Estratégia é usar corrente em pulsos com o objetivo de regular a reação ao estresse - Jonathon Rosen/The New York Times
Estratégia é usar corrente em pulsos com o objetivo de regular a reação ao estresse Imagem: Jonathon Rosen/The New York Times

Kira Peikoff

The New York Times

08/05/2015 13h05

Sinto certo desassossego quando entro no escritório roxo no 14º andar do prédio da Prudential, em Boston. Sou levada a uma pequena mesa de reunião, onde me sento e espero pelo experimento.

O módulo triangular, do tamanho de uma palma da mão, é afixado acima do meu olho direito. Ele se liga a uma fileira descartável de eletrodos presos à minha testa, descendo pela nuca.

É o Thync, a mais recente estimulação transcraniana por corrente contínua (ETCC). Segundo o fabricante, o aparelho, a ser lançado até o final do ano, pode alterar o humor do usuário em questão de minutos usando a corrente elétrica. Com um aplicativo de smartphone conectado, a pessoa com problemas de humor escolhe entre duas opções: calma ou energia.
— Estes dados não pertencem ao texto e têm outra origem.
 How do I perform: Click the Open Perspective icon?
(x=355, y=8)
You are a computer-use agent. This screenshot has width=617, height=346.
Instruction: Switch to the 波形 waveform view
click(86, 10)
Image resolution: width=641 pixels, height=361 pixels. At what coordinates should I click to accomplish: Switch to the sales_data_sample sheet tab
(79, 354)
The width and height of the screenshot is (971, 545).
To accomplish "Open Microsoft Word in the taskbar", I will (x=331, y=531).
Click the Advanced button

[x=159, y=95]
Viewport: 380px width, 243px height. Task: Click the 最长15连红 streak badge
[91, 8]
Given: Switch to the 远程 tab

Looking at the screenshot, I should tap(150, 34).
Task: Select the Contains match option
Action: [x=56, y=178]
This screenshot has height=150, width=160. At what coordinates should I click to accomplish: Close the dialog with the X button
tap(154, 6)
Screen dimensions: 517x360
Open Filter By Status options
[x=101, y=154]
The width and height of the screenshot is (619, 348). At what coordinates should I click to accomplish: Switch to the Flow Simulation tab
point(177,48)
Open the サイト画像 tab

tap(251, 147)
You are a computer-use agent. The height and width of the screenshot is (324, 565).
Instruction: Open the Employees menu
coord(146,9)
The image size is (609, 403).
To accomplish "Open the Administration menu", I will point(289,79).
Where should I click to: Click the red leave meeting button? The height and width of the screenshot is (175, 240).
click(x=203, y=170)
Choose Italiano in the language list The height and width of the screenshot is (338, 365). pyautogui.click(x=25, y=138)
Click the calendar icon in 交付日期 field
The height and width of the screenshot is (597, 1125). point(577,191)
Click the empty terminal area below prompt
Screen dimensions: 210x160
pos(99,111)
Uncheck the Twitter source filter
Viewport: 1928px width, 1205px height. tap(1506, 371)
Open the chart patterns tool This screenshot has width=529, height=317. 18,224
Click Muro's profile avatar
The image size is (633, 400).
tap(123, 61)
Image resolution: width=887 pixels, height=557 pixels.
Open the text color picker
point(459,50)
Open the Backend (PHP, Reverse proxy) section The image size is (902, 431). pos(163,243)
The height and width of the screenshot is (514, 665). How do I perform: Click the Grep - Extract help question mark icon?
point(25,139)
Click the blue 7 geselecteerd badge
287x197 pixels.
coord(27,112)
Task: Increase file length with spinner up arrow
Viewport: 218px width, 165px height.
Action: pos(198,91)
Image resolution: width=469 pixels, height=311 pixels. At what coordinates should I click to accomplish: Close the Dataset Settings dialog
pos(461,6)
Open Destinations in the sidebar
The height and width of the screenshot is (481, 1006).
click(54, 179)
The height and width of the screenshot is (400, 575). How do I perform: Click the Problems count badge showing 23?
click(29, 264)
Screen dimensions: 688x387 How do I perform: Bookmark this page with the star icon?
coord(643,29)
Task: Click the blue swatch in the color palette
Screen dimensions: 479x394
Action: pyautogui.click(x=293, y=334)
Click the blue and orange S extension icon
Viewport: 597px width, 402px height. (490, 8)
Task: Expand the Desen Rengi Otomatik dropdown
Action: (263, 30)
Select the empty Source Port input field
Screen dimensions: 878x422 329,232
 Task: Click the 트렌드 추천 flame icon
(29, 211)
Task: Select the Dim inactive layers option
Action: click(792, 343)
Eu escolho "calma" e espero. De alguma forma, acho difícil me imaginar fazendo isso em casa enquanto meu marido bebe seu vinho.

O Thync faz parte da onda mais recente de aparelhos de vestir que oferecem estimulação cerebral não invasiva. Até recentemente, eram as pessoas que tinham passatempos –com baterias de nove volts presas à cabeça– que experimentavam a ETCC como forma de aprimorar a concentração, capacidade verbal e computacional, além da criatividade. Porém, nos últimos anos, várias empresas lançaram equipamentos chamativos voltados ao consumidor, entre eles o Foc.us, cujo fone de ouvido e controlador custam US$ 298, e o Brain Stimulator, cujo kit inicial avançado sai por US$ 150.

Em janeiro, o periódico "Brain Stimulation" publicou a maior metanálise de ETCC até agora. Depois de examinar toda descoberta reproduzida por, pelo menos, dois grupos de pesquisa, chegando a 59 análises, os autores informaram que a sessão de ETCC não mostrou qualquer benefício significativo para os usuários.

Agora, os desenvolvedores do Thync pretendem redefinir a categoria do produto lançando um formato novo de ETCC, que produziria o efeito pretendido de modo mais confiável.

Originalmente, a ETCC mirava uma região específica do cérebro, enviando uma corrente elétrica por meio de pele, crânio, vasos sanguíneos, fluido cerebral e meninges. Pesquisadores afirmam que essa abordagem dificulta determinar se a corrente, realmente, entra e sai do cérebro.

A estratégia do Thync é contornar o cérebro e utilizar corrente em pulsos para estimular nervos periféricos mais próximos da superfície da pele, com o objetivo de regular a reação ao estresse do usuário.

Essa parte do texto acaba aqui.